● **EXERCISE OBJECTIVE**
Everything in the records must be restated exactly, apart from the pictures.

● **DATA SUPPLIED**
•••••
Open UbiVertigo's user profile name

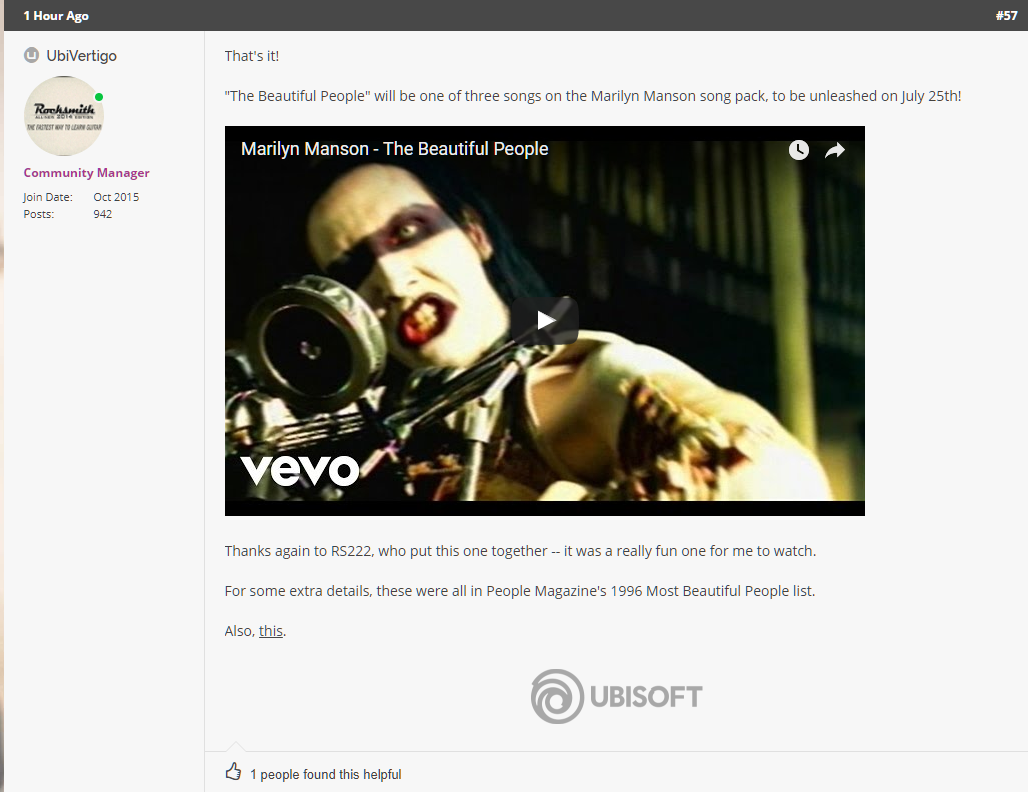coord(81,56)
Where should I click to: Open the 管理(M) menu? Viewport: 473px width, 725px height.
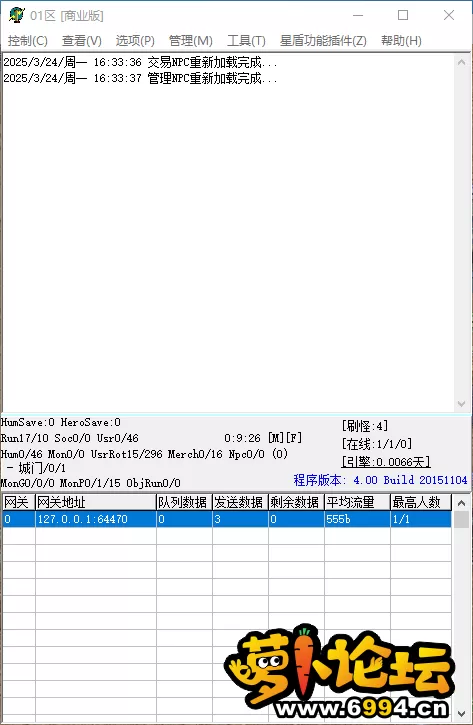[190, 41]
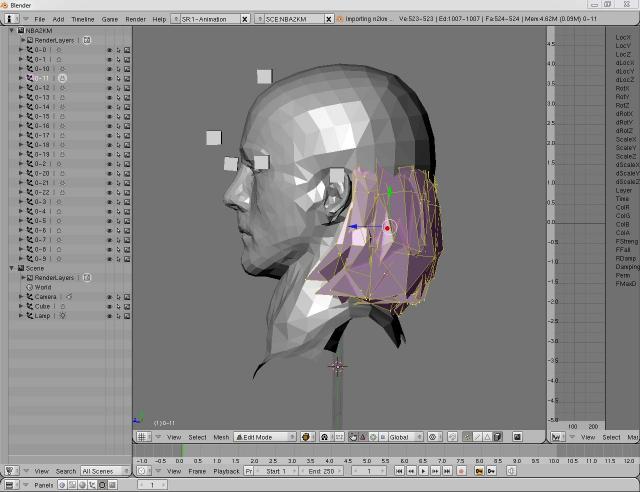The width and height of the screenshot is (640, 492).
Task: Toggle renderability of the Cube object
Action: pos(127,306)
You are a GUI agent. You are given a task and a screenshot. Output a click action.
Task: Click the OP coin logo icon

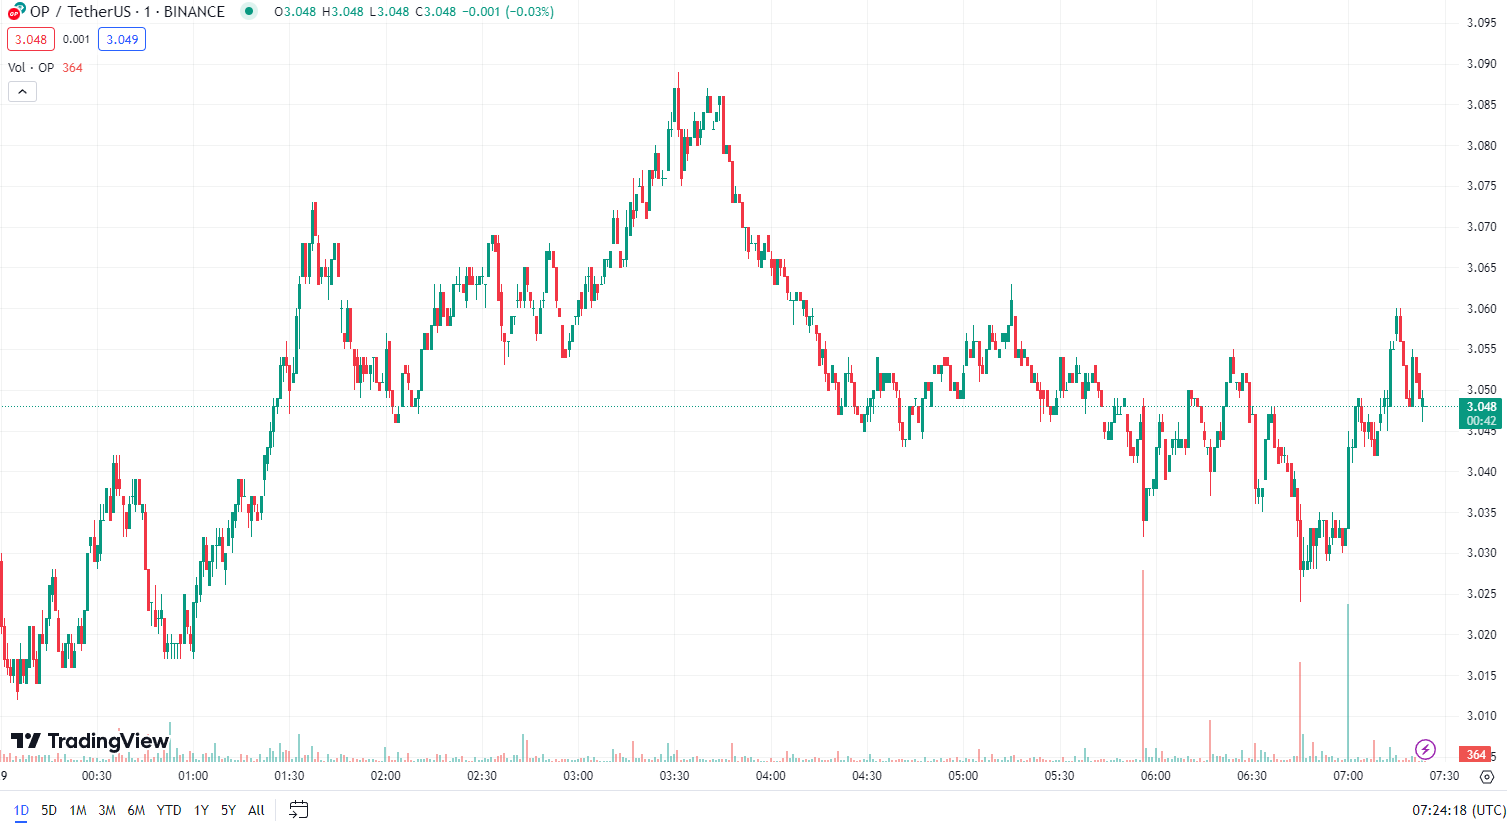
•••••
● **WRITTEN REPLY**
Open UbiVertigo's user profile name

coord(81,56)
Where should I click to: Open the 管理(M) menu? Viewport: 473px width, 725px height.
[190, 41]
The width and height of the screenshot is (640, 492).
Task: Toggle renderability of the Cube object
Action: pos(127,306)
You are a GUI agent. You are given a task and a screenshot. Output a click action.
Task: Click the OP coin logo icon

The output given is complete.